Observation #3: I’ve been playing around with this children’s literature blog off and on for six months now. I have a number of posts here, but I’ve never shared or promoted any of them out to anyone. I actually haven’t even hinted at this site’s existence on social media. I intended to do this a long time ago, but I keep waiting for some more opportune moment to begin promoting it, or for some new post, such as this one, to be polished and published so that then the site would truly be ready for the attention and scrutiny of the world.
So here’s the thing. It turns out I run my twitter feed and my blog the way I run many other parts of my life. I don’t talk to people very often, unless necessary. I don’t do socializing and small talk well, and I definitely don’t do “networking” at all. I talk with people if I am placed in a work situation with them, and I do really try to be helpful whenever I can, but I alternately feel like I am either butting into everyone else’s business and telling people things they already know, or else I feel left out of the conversation and like I am withholding useful information. I have no happy medium.
I was at a statewide conference recently for school librarians.
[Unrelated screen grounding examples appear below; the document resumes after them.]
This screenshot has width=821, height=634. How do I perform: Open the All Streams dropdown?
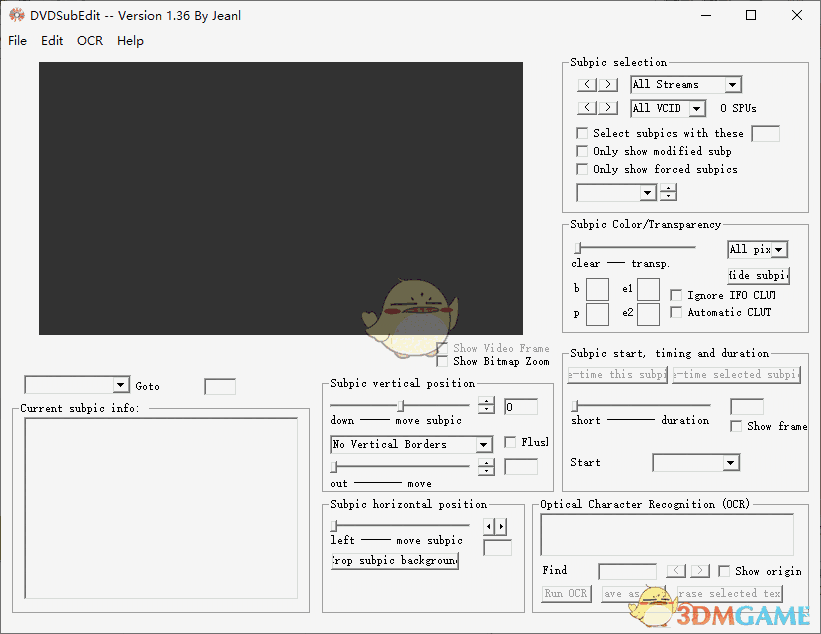pyautogui.click(x=731, y=84)
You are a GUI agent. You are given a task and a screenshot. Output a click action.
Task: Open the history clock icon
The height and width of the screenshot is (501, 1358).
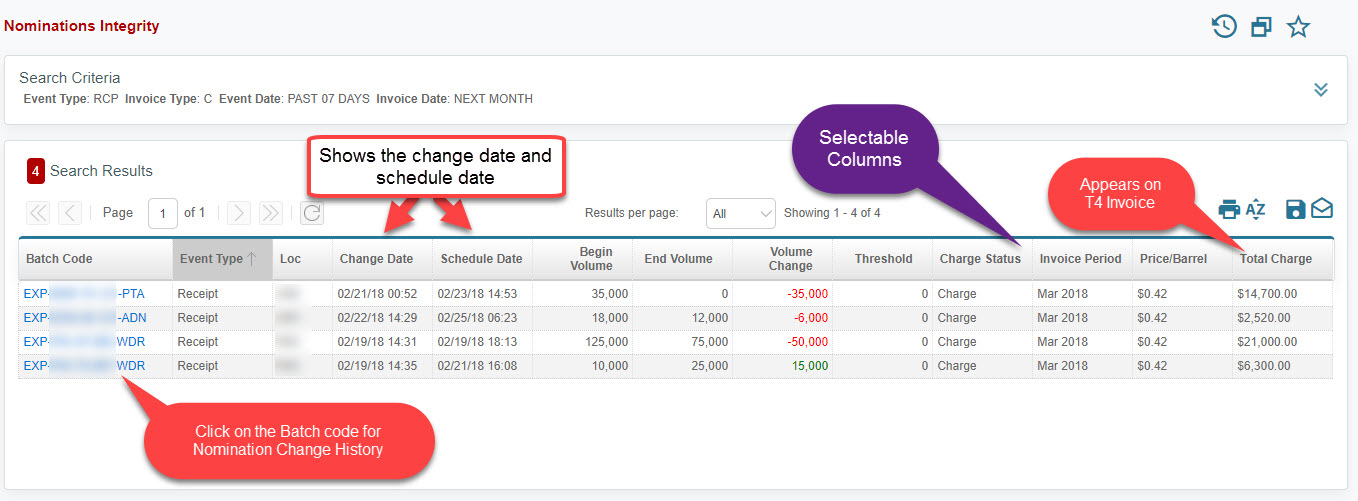tap(1224, 27)
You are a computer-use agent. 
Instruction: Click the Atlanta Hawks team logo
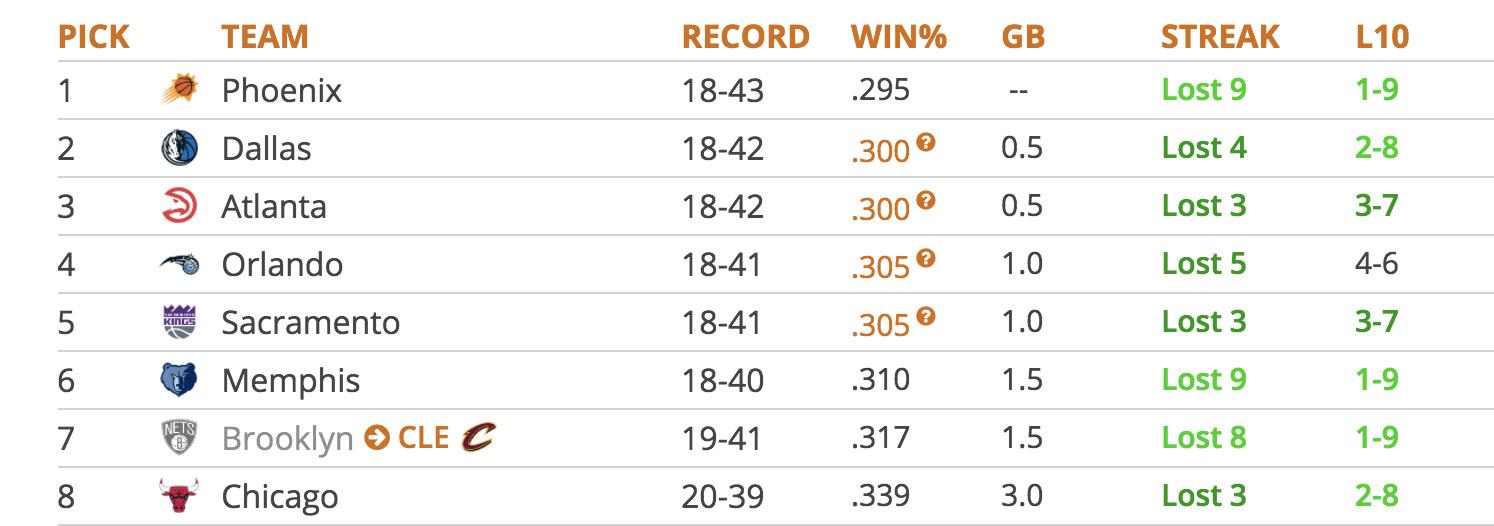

This is like twitter in the flesh. I didn’t forge any innovative connections or synergistic collaborations with people outside of my district, which is what the gurus state is supposed to happen at such conferences. In fact, I barely had conversations with people who I work with within my district. But I went to all the sessions. I listened and learned, for the most part. I even had to fill in at the last minute as a host for one of the sessions, and I did it. But I have no new relationships to speak of because of the conference, other than a couple of useful wikis or websites provided by some of the presenters that I can now stalk to steal their information and ideas.
And is this okay? Maybe, but maybe I need to share more. A couple of people I work with in my district passed me in the hallway between sessions and told me I should have been presenting at the conference, because I know “everything” and I’m the one they go to with questions. I brushed this off and quickly walked away, but maybe there is some truth to it. This video from one Derek Sivers has an interesting concept that maybe I need to embrace: we should share what we do and what we know, because what seems normal and boring to us might be a groundbreaking idea to someone else.
Furthermore, the people who are prone to dominate conversations, or who tend to get up and present at conferences, or who constantly blast out tweets may or may not actually have the best ideas even though they are the loudest or even the most charismatic: (this embed says it’s 20+ minutes but it skips straight to the 20 second clip I have chosen, so please go ahead and click play)
So, it feels risky and dangerous and even kind of dumb, but I’ve been off introverting out for quite a while, and I am now going to try to share more, and more sincerely and personably. I do still get to be ironic and sincere at the same time, though, because I continue to claim that as my online motto. I just need to start sharing like it is true.